Friday, March 20, 2009

Now Showing

When temperatures climbed well over a hundred degrees for the third straight week, you could take refuge all afternoon in the Panorama for a buck and a half. It never mattered whether you walked into the luscious dark in the middle of the second act of The Guns of Navarone where Gregory Pack had to shoot the informer--it didn't even spoil the picture to know that she had been spying for the Nazis all along--since the second feature would wipe clean the action of the film you joined in medias res, and by the time the Guns of Navarone cycled back for a second showing three hours later, you were numb with candy and soda and air so cold you wore goosebumps.

I had long suffered my parents' long-winded recollections of going to the movies for five cents and spending those black-and-white afternoons of the Bronx and Brooklyn in a theater that not only offered two feature films, but a day's worth of newsreels, cartoons, short subjects, and boxes of raisinettes for three cents. When I was young, we went to Radio City and the music hall featured the line kicking, high-heeled legs of the Rockettes along with comics and side-show artists--and then you got the feature film, too.

But now I view my childhood days, golden and luminous, where Russ and Bruce and I would hop on our three-speed Schwinns and zip through the scorched avenues of Sepulvida, the asphalt already sticky by 11 am as we rode off to the Panorama and parked our bikes outside--without having to lock them against thieves--and ducked inside for at least five hours of shows.

They didn't care then how long you sat in the theater if you were reasonably behaved, and since the films rotated around the dial, you could cower at the brutality of mind control in The Invaders from Mars, then swoon at Haley Mills in The Parent Trap, and then slide back into a repeat nightmare of aliens drilling into the heads of suburbanites and planting mind-control chips in their brains.

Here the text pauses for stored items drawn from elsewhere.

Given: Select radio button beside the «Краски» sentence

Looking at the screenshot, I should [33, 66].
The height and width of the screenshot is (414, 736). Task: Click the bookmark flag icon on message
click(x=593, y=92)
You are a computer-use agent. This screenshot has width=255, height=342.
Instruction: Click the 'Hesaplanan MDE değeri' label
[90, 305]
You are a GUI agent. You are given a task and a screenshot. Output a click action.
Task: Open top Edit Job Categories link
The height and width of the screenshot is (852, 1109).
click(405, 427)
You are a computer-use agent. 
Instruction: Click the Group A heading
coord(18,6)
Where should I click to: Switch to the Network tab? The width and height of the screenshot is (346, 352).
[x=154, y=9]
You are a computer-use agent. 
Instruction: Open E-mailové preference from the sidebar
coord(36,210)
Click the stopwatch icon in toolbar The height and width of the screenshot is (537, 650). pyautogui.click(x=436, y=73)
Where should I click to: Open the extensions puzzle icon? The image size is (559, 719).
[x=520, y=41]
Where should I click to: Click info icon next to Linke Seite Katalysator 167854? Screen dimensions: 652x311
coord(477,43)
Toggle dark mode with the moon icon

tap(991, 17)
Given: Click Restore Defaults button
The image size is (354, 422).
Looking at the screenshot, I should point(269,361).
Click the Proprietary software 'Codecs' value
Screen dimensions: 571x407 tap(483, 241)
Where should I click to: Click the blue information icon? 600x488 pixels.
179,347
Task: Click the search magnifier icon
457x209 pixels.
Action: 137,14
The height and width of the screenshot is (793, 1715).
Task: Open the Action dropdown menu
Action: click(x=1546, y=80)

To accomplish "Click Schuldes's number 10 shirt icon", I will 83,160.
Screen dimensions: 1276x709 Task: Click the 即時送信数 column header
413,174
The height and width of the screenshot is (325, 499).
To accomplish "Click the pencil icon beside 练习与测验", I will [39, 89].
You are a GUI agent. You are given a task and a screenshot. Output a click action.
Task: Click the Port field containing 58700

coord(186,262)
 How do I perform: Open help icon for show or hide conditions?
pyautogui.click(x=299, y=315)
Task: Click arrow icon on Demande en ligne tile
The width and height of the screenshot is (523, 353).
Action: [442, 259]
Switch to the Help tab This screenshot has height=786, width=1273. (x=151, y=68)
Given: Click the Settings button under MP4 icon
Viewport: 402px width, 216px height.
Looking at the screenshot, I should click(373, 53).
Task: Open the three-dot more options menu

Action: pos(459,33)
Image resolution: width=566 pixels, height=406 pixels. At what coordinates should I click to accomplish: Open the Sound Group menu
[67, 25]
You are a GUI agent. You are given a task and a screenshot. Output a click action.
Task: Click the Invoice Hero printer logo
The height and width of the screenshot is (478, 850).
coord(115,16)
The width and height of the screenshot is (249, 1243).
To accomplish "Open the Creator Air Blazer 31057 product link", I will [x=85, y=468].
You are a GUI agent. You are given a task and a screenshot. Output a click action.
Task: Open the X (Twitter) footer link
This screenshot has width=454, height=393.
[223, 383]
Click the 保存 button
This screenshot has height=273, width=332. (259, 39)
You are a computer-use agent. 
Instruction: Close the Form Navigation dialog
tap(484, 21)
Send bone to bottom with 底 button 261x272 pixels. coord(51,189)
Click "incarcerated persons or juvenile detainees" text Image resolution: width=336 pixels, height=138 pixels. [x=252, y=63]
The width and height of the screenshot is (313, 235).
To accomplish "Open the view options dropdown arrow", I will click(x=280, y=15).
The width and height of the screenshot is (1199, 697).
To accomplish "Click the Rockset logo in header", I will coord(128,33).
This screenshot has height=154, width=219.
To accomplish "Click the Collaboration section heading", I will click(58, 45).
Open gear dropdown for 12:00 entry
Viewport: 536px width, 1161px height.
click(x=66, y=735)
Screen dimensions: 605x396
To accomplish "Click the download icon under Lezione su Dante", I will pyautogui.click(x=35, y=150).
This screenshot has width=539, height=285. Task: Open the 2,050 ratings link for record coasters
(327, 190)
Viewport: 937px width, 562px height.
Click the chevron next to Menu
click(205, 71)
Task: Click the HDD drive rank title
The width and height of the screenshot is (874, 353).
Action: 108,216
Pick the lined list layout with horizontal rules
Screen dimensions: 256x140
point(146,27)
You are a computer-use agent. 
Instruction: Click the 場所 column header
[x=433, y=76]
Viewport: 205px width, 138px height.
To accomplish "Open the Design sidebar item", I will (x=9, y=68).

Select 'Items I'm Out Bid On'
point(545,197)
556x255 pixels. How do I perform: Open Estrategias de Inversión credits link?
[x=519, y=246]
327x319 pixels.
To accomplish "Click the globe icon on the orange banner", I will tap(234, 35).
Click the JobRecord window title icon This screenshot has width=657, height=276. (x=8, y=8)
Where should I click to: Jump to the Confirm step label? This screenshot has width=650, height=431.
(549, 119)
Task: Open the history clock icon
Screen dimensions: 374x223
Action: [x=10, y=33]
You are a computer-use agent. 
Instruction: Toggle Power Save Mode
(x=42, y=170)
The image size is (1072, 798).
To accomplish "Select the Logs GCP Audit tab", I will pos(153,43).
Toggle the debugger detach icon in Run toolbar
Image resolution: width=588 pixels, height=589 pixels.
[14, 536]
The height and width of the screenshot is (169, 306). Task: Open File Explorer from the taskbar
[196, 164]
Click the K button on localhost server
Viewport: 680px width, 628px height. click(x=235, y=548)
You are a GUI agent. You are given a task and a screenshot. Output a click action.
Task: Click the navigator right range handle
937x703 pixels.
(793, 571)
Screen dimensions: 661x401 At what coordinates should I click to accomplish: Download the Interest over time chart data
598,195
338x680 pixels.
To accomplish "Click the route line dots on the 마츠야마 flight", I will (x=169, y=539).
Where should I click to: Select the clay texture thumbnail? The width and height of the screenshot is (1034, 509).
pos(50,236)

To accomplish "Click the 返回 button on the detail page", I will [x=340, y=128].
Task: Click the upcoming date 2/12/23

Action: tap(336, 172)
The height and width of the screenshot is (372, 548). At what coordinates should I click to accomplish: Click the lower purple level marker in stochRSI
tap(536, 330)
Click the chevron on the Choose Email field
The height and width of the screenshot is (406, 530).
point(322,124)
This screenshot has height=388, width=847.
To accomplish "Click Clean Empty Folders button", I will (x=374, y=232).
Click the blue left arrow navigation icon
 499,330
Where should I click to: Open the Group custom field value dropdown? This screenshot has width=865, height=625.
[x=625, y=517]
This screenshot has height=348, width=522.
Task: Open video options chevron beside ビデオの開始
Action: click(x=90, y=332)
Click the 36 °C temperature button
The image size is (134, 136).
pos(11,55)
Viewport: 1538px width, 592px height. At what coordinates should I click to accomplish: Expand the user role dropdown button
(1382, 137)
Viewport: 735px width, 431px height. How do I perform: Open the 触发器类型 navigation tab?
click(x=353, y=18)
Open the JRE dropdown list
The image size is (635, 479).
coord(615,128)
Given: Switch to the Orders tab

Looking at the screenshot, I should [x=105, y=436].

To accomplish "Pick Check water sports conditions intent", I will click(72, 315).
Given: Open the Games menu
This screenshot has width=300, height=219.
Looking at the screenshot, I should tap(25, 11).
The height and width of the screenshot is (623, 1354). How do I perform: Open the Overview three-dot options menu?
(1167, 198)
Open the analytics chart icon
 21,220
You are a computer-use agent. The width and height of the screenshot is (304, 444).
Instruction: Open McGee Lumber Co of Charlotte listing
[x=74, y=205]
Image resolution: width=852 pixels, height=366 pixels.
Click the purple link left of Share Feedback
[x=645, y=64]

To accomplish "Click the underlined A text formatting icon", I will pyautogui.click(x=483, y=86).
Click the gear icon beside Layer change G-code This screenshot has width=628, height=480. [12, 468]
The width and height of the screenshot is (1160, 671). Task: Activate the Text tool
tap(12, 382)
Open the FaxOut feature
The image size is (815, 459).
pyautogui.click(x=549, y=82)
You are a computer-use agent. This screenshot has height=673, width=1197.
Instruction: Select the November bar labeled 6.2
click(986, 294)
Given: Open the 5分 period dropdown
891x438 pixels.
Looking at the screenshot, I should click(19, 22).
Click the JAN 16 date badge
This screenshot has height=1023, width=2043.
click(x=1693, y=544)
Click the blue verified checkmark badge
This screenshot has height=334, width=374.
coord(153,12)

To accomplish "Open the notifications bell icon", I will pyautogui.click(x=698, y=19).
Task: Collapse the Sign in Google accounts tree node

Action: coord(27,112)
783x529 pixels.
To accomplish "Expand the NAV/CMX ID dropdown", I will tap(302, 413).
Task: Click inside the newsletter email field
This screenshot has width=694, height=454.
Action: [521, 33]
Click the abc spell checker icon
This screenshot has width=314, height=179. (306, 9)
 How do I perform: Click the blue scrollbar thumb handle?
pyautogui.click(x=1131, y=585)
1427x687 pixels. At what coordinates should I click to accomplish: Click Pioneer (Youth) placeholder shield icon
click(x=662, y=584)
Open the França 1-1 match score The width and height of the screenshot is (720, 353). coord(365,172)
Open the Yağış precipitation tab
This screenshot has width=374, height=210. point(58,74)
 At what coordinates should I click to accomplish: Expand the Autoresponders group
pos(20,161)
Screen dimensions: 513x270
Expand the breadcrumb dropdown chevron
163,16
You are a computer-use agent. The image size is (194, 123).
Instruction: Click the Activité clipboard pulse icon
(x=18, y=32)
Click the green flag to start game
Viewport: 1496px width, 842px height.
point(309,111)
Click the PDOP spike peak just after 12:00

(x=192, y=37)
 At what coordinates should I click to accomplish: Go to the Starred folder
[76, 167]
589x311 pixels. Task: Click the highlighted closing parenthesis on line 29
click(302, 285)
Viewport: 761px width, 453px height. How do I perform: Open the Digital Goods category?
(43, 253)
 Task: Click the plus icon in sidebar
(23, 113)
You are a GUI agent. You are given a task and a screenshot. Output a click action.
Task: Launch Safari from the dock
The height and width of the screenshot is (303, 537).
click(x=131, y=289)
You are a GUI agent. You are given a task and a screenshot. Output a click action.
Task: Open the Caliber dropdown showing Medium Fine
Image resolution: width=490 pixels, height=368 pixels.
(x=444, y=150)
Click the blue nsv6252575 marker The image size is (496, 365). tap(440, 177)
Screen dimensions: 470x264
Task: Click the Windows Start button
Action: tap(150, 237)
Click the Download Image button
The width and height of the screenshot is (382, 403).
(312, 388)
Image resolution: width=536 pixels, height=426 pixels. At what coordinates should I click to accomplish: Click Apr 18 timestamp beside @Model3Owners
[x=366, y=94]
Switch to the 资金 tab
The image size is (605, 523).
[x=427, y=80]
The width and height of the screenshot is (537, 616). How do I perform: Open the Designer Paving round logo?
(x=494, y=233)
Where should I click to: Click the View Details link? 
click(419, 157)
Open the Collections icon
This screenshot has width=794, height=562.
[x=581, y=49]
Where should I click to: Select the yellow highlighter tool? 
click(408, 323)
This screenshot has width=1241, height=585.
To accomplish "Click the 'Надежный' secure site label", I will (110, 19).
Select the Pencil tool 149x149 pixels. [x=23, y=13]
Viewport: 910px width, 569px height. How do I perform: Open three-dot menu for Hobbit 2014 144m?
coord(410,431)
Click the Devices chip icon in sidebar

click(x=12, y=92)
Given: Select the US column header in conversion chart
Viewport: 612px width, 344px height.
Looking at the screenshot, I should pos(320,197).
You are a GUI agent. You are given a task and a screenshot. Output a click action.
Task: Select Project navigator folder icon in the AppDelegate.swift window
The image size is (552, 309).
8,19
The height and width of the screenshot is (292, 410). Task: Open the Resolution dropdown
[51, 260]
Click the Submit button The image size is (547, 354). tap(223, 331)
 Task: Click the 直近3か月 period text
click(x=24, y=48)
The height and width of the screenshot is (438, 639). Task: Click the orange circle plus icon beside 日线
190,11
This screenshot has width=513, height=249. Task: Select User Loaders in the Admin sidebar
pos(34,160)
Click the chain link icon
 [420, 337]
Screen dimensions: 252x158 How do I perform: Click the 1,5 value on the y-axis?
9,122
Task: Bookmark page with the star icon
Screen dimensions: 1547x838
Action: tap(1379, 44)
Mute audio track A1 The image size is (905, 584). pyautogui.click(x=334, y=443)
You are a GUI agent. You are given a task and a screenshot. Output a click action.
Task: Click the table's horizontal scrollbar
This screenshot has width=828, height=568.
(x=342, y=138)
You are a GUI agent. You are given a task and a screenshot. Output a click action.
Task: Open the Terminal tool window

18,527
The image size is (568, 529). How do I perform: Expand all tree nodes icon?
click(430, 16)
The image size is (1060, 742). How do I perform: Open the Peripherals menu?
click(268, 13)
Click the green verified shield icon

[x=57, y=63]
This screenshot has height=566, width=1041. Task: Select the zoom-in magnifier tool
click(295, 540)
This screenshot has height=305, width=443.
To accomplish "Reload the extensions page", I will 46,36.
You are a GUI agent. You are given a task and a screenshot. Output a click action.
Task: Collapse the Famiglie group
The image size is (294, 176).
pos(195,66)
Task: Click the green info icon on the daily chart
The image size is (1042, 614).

No one yakked their brains out during the pictures; we sat rapt at the action on the screen; and no one had to sit in the blue glare of so many cell phones while kids wrote text messages or tossed popcorn at each other. We were in sacred space with tacky floors. At home, celluloid monsters stamped through Tokyo on tiny, black and white sets, but in the Panorama, green and red dinosaurs that lived in the center of the earth chowed down on wayward explorers across a 70-foot expanse of screen, their hideous screams blaring from overhead speakers!

I never had to explain, returning home, that I spent the entire day in a movie theater; my mother understood it was what you did during the heat of day. I desperately yearned to escape the bonds of suburbia with its tidy lawns and self-same thoroughfares to the salt-sea treehouse that the Robinson family built on their deserted island. I prayed for a loyal, cast-iron friend like Tobor the Great, a mechanical buddy assembled in a government lab by a nerd in a white coat (Tobor, by the way, is "robot" spelled backwards). The brilliant beaches of Zuma and Malibu lay just over the pass from our house in the Valley, but I was content to sit in the Panorama (a quarter of the way back, in the center) and imagine I was Moondoggie, buried in sand to my neck and kissed on the mouth by Annette Funicello while the gulls screeched insanely overhead.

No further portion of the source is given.